In a city where black people make up less than one per cent of the population, she was concerned they wouldn’t find enough support.
“At first we were like, ‘No, there’s really such a small black population,’” she says, sipping tea in a Mount Pleasant cafe. “Doing activist work, numbers are so important.”
Blain is queer and black. She grew up in London, U.K., and moved to Vancouver to attend the University of British Columbia. Now graduated, she’s been hired for her dream job as a queer youth worker.
In April 2016, she and a friend created a Facebook page for Black Lives Matter Vancouver. It was a litmus test of whether Vancouver was open to the idea. When the results came in on social media, Blain says her initial doubts dissolved: within three days the page received more than 1,000 likes, and a GoFundMe campaign brought in upwards of $1,000 in donations.
Since then, Blain has been involved as one of the primary organizers of the Vancouver Black Lives Matter chapter. The group has been embraced by many advocacy organizations across the city, and in June and July it held well-attended vigils after the shootings in Orlando and the police killings of two black men in Louisiana and Minnesota.

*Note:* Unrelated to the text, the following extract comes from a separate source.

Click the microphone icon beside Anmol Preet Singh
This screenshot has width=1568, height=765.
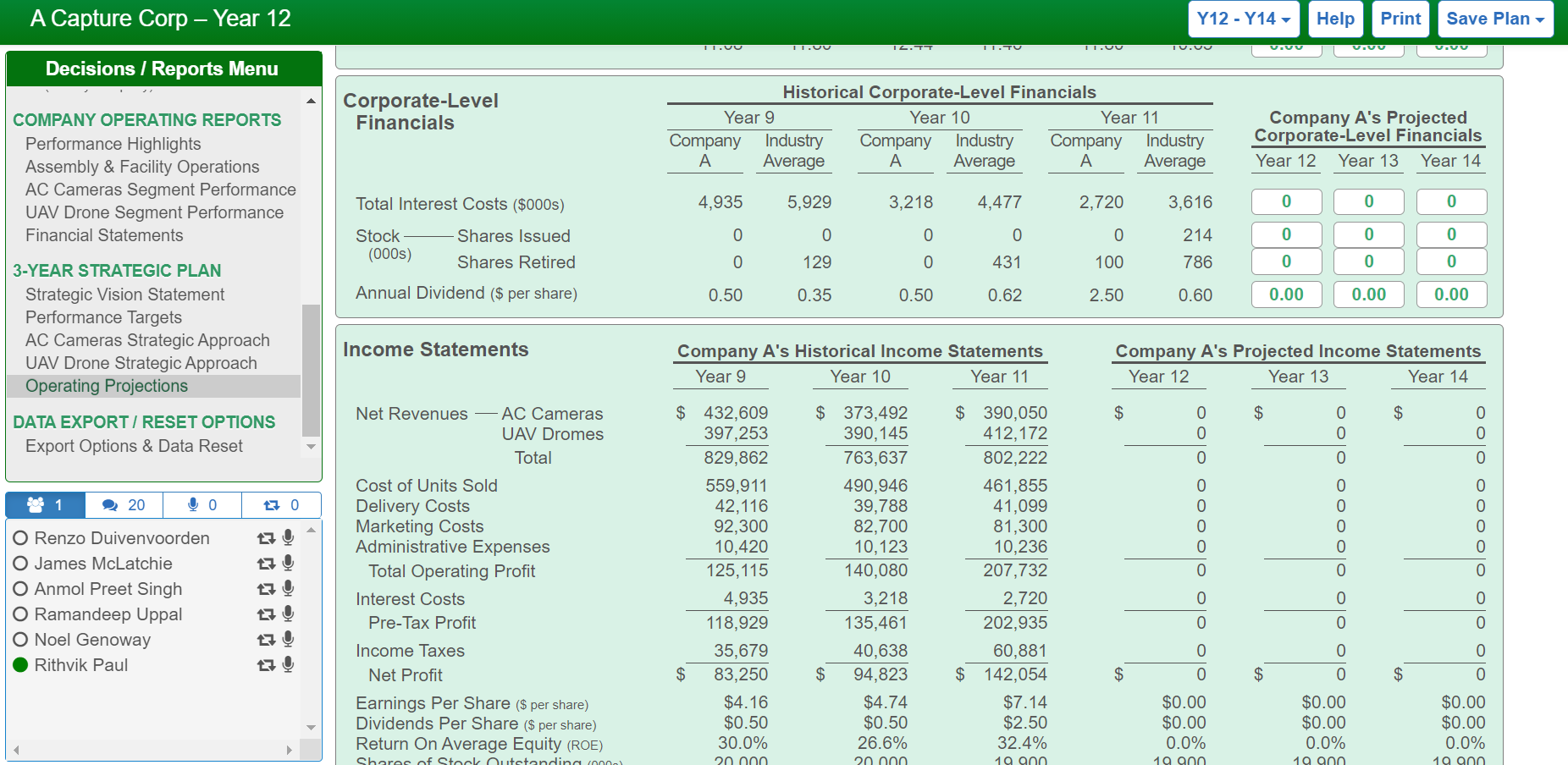[x=288, y=588]
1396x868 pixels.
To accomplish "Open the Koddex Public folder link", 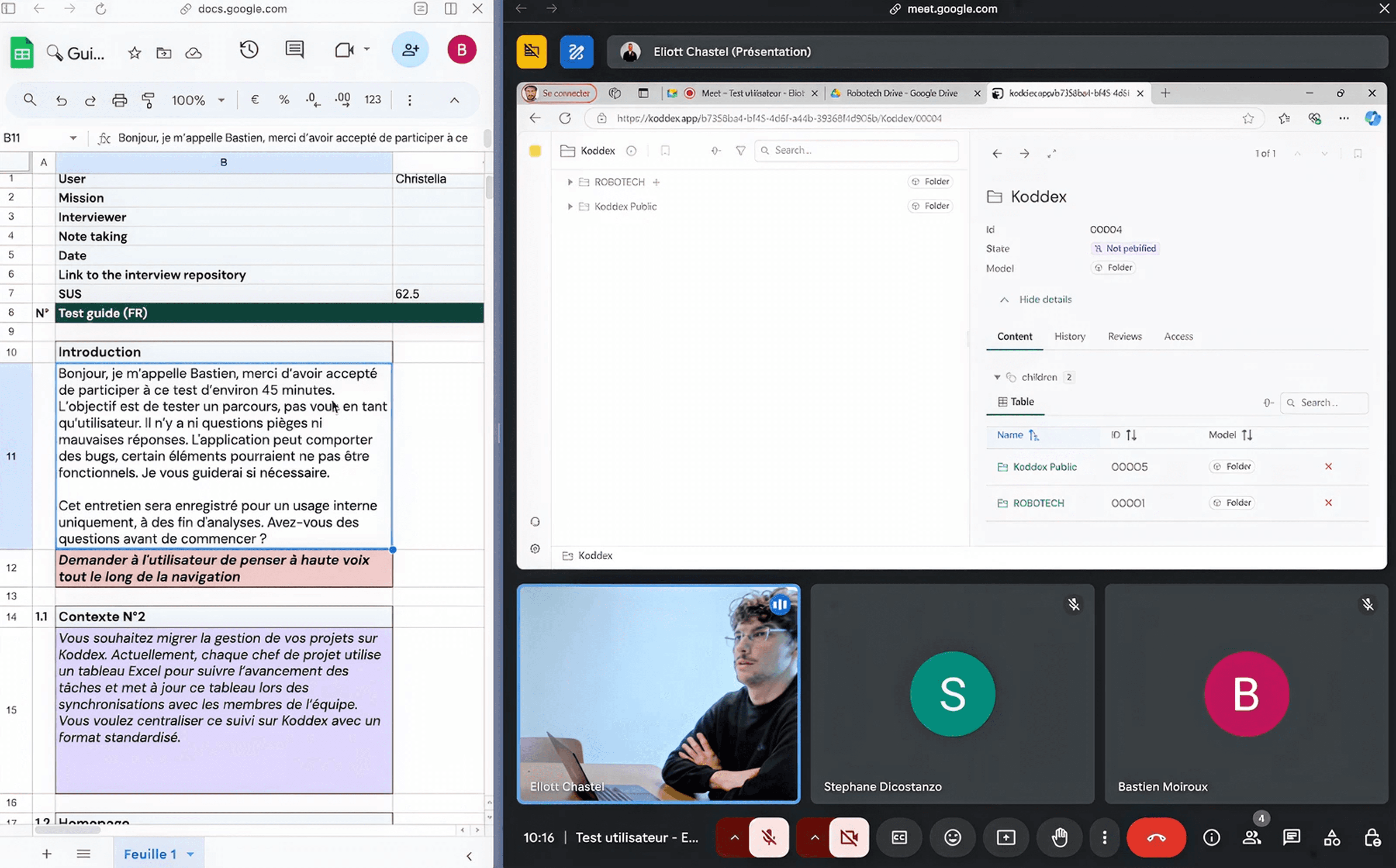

Later in the summer, members participated in the Vancouver Dyke March and the Salt Spring Island Pride Parade.
Founded in 2013 by Alicia Garza, Opal Tometi and Patrisse Cullors in the U.S., the Black Lives Matter movement says it seeks to address anti-black racism. It emerged as a response to police brutality during protests following the killing of Trayvon Martin, a 17-year-old black Florida resident. When his killer, George Zimmerman, was acquitted of second-degree murder, activists across the continent took to the streets.
In Canada, the Black Lives Matter movement has made both headway and headlines over the past eight months. Starting in March, members of the Toronto chapter camped outside of the city’s police headquarters for several weeks, protesting a decision to not press charges in the shooting death of Andrew Loku.

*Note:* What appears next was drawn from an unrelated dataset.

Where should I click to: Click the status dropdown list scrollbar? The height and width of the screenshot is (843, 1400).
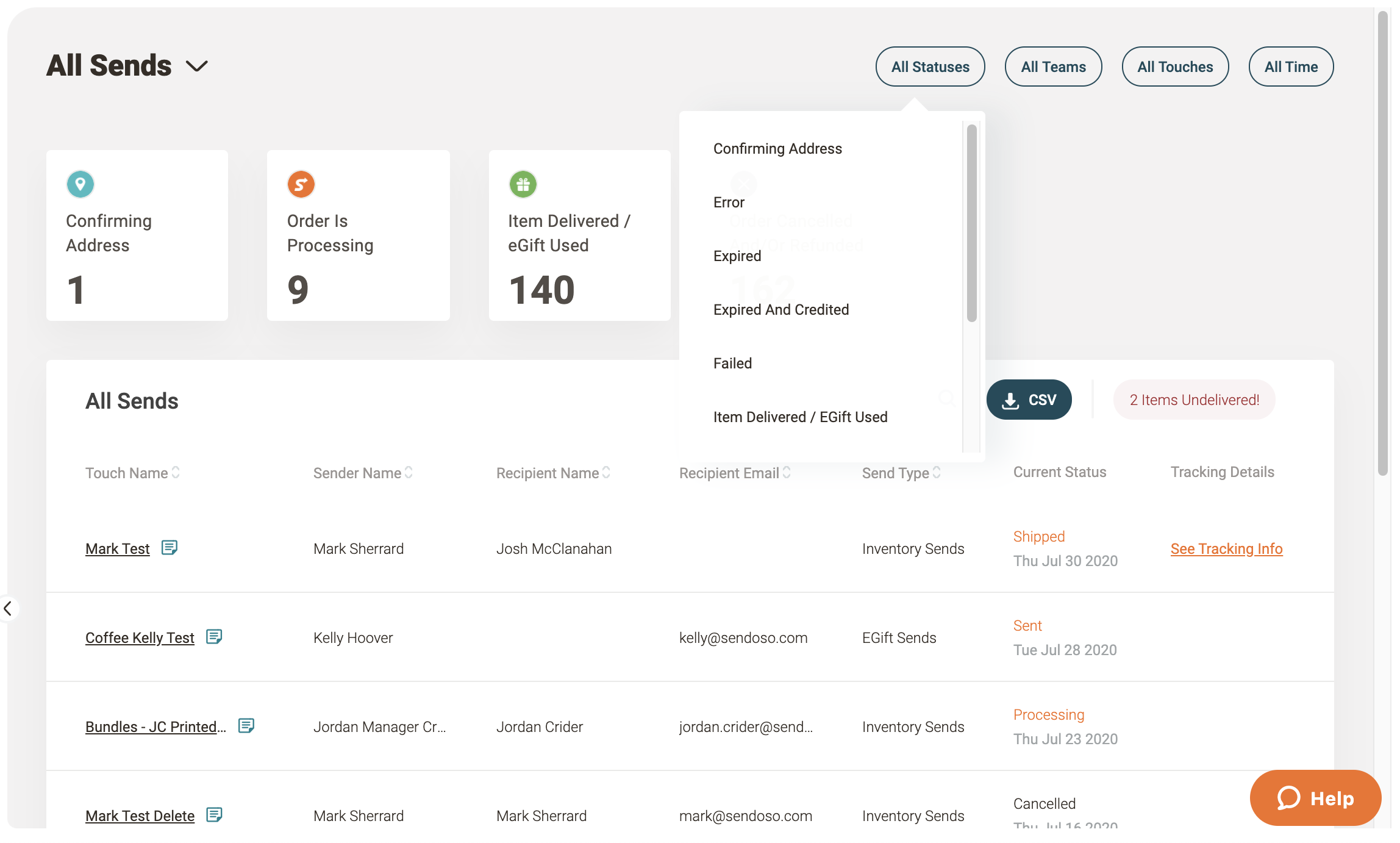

Then, after Black Lives Matter Toronto accepted an invitation to lead Toronto’s Pride parade, the group disrupted the event with a sit-in. In a call to fully support black, indigenous, and non-white LGBT people and to remove police floats from Pride, Black Lives Matter Toronto stopped the parade in its tracks.

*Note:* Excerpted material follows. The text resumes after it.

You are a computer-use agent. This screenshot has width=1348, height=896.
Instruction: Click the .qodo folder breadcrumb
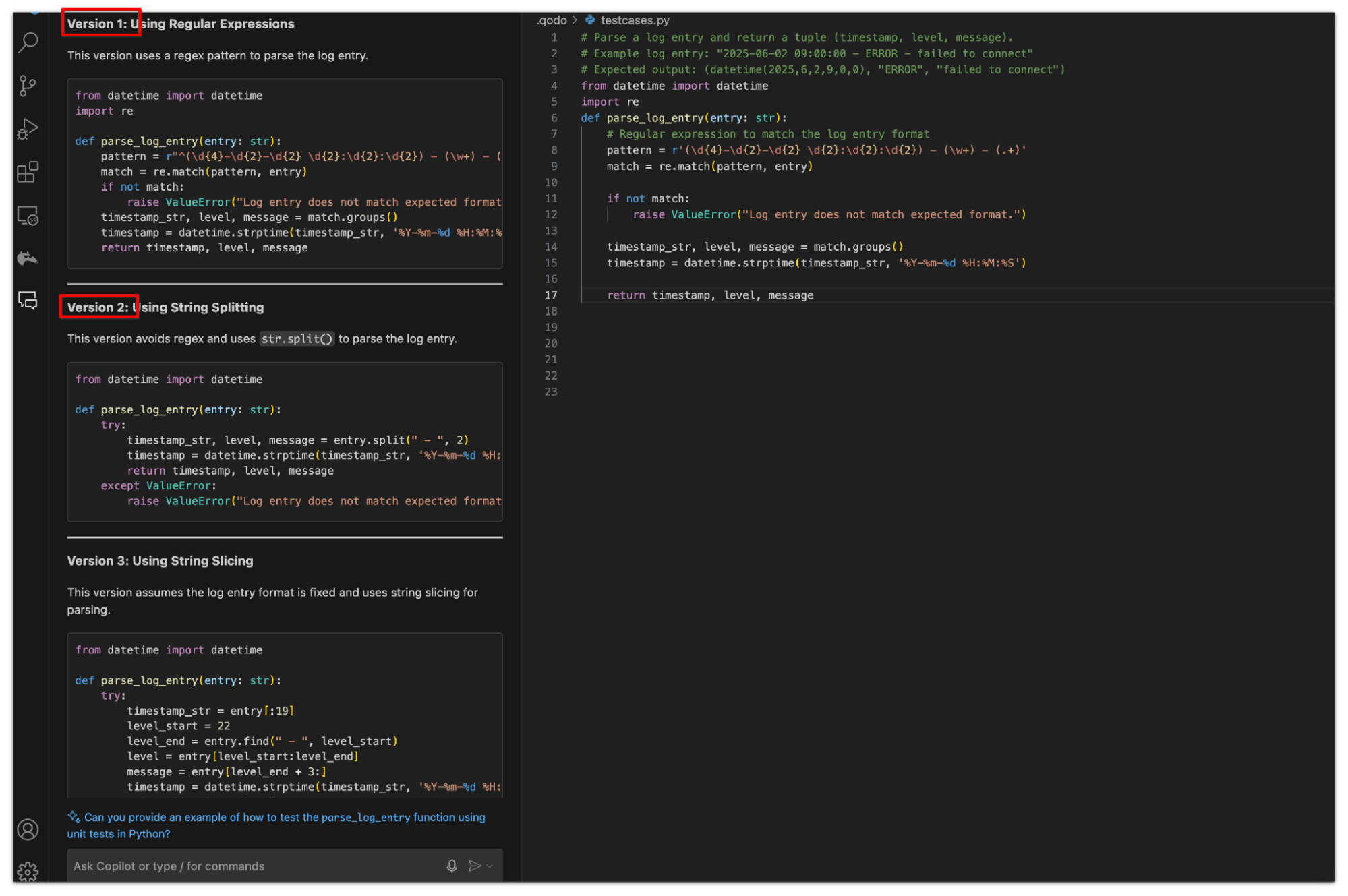click(x=552, y=20)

They agreed to let the parade continue only after Pride Toronto signed a document agreeing to their demands. It was a demonstration that raised backlash from some, and solidarity from others.
“I was so happy, I actually almost cried,” Blain says. “It was such a profound and powerful act.”
Despite feeling inspired by the Toronto chapter’s action, Black Lives Matter Vancouver chose not to participate in the Vancouver Pride parade. In a public statement the group said that “Pride no longer represents community action, resistance and revolution” and they wouldn’t be participating “as an act of solidarity with Black Lives Matter chapters across North America to whom Pride parades have been made inaccessible.”
Since then the group has been in dialogue with the Vancouver Pride Society about how it can make its spaces more inclusive to people of colour, but reserved its celebrations for the Dyke March.
The founding members of the Black Lives Matter movement are queer, and both Toronto and Vancouver’s chapters reflect these roots.
Guy Noah is another queer member of the Vancouver collective. Growing up in Mission with nine siblings, Noah says his father taught him about racism from a young age. But in classrooms where he was the only non-white student, Noah recalls that conversations about race and racism were deemed inappropriate.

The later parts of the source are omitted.